Mahkemece, iddia, savunma, dosyadaki kanıtlar ve bilirkişi raporuna göre, davalı vekilinin zamanaşımı def’i ve kesin hüküm itirazı reddedilmiş, davacının davalı Banka’nın İzmit Şubesi’ne 07/12/1999 tarihinde 300.000 DEM yatırdığı, davacının, mevduat alacağının davalı Banka tarafından Yahya Demirel grubuna ait şirketlere usulsüz kredi olarak verilmek suretiyle tüketildiği, alacağını Egebank Offshore Ltd. adlı bankadan tahsil edemediği, taraflar arasında ihtilaf konusu olan olayın hukuki tanımının havale görünümlü mevduat toplamak olarak değerlendirilmesi gerektiği, Egebank A.Ş. yönetiminin Egebank Offshore Ltd. adlı bankanın paravan bir banka olduğunu bildiği, buna rağmen bu banka adına mevduat toplamak suretiyle davacının zararına sebep olduğu, İstanbul 1.Ağır Ceza Mahkemesi’nin 2002/205 sayılı dosyasına sunulu bulunan İstanbul Devlet Güvenlik Mahkemesi Başsavcılığı’nın 23/02/2000 tarih 2000/1330 hazırlık nosuyla düzenlenen iddianamede Egebank Ltd.’nin yapısının tartışıldığı, yurt dışında kurulmuş Offshore bir banka olarak gösterilmesine rağmen, KKTC’de sadece adının yer aldığı, yurt dışında bir faaliyetin olmadığı, bütün işlemlerin Egebank şubelerinde açılan hesaplardan yürütüldüğü, bu Offshore hesaplarında mevduat toplanmasında davalı Banka’nın temsilcisi statüsünde bulunanların büyük çalışması olduğu, Ege bank adı kullanılarak tasarruf sahiplerinin yoğun ilgilerinin toplandığı, bu kişilere paralarının daha yüksek faiz getireceği ve Egebank A.Ş.’nin garantisi altında olduğu bankanın tüm riski üstleneceği yolunda beyanlarda bulunularak hesapların Offshore Bank’a yönlendirilmesinin sağlandığının bildirildiği, müşteri ile banka arasında BK.’nun390.maddesi uyarınca, vekalet sözleşmesi bulunduğu, bu sözleşme gereğince vekilin görevini özenle yapmak ve müvekkilinin menfaatlerini korumakla görevli bulunduğu, banka ile offshore arasında organik bağ olduğu, bu bağın mudiler aleyhine örgütlü, planlı ve kasıtlı olarak kötüye kullandığı, mudilerin bu şekilde zarara uğratıldığı gerekçeleriyle davacıların talepleri doğrultusunda 290.000 DM karşılığı 145.000 EURO mevduatın bankaya yatma tarihi olan 08/12/1999 tarihinden itibaren kamu bankalarınca bir yıl vadeli EURO mevduata uygulanan en yüksek oranda döviz faizi işletilerek borcu üstlenen TMSF’dan alınarak davacılara ödenmesine karar verilmiştir.

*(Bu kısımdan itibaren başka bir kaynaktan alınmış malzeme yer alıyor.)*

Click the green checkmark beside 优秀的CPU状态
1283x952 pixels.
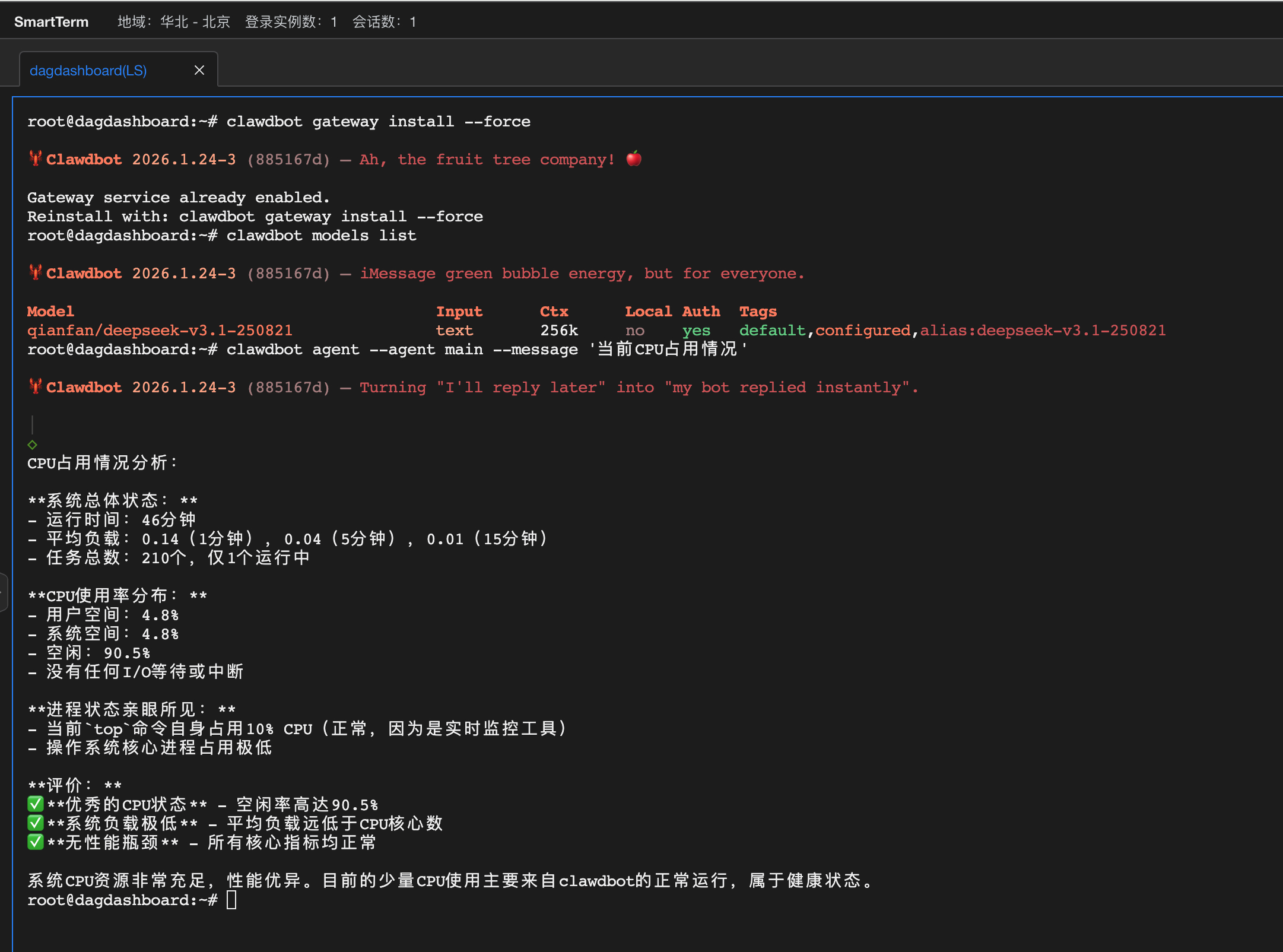coord(36,804)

Karar davalı vekilince temyiz edilmiştir.

Dava dosyası içerisindeki bilgi ve belgelere, mahkeme kararının gerekçesinde dayanılan delillerin tartışılıp, değerlendirilmesinde usul ve yasaya aykırı bir yön bulunmaması ile taraflar arasında akdi ilişki olmadığından BK’nun125.maddesine dayalı olarak zamanaşımı def’inin reddine karar verilmesi yerinde değilse de davalının sorumluluğunun BK’nun 41, 55 ve TTK’nun336.maddelerinden kaynaklanması ve davacının zararını offshore bankasından tahsil etme olanağının kalmadığının anlaşıldığı andan itibaren zamanaşımı süresinin başlaması nedeniyle davalı vekilinin yerinde görülmeyen tüm temyiz itirazlarının reddine karar vermek gerekmiştir.

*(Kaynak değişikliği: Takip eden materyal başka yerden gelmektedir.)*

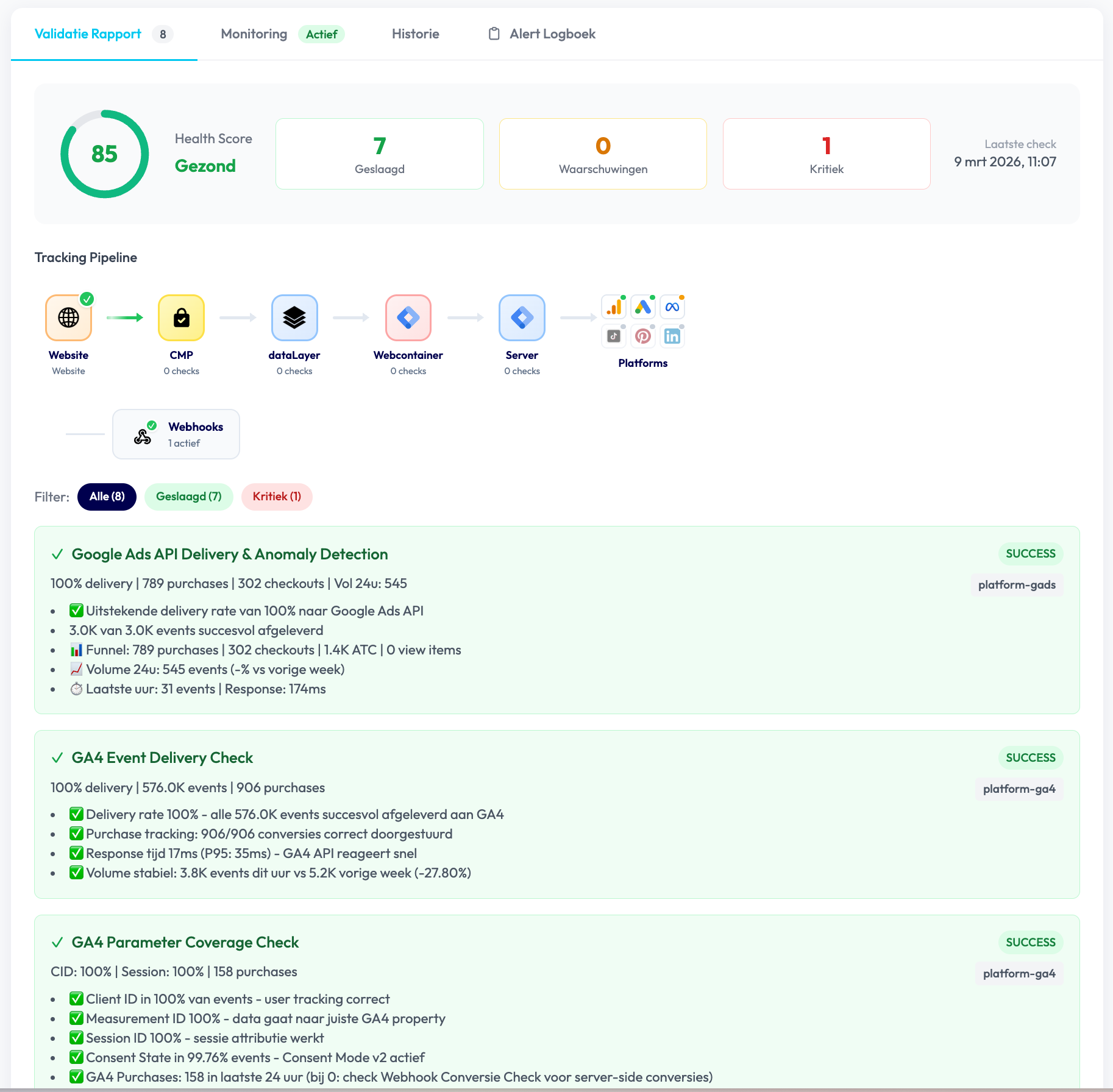Select the Server pipeline icon
Viewport: 1113px width, 1092px height.
pos(522,317)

SONUÇ : Yukarıda açıklanan nedenlerden dolayı, davalı vekilinin bütün temyiz itirazlarının reddiyle usul ve kanuna uygun bulunan hükmün ONANMASINA, takdir olunan 900,00 TL duruşma vekalet ücretinin davalıdan alınarak davacılara verilmesine, 08/11/2012 tarihinde oybirliğiyle karar verildi.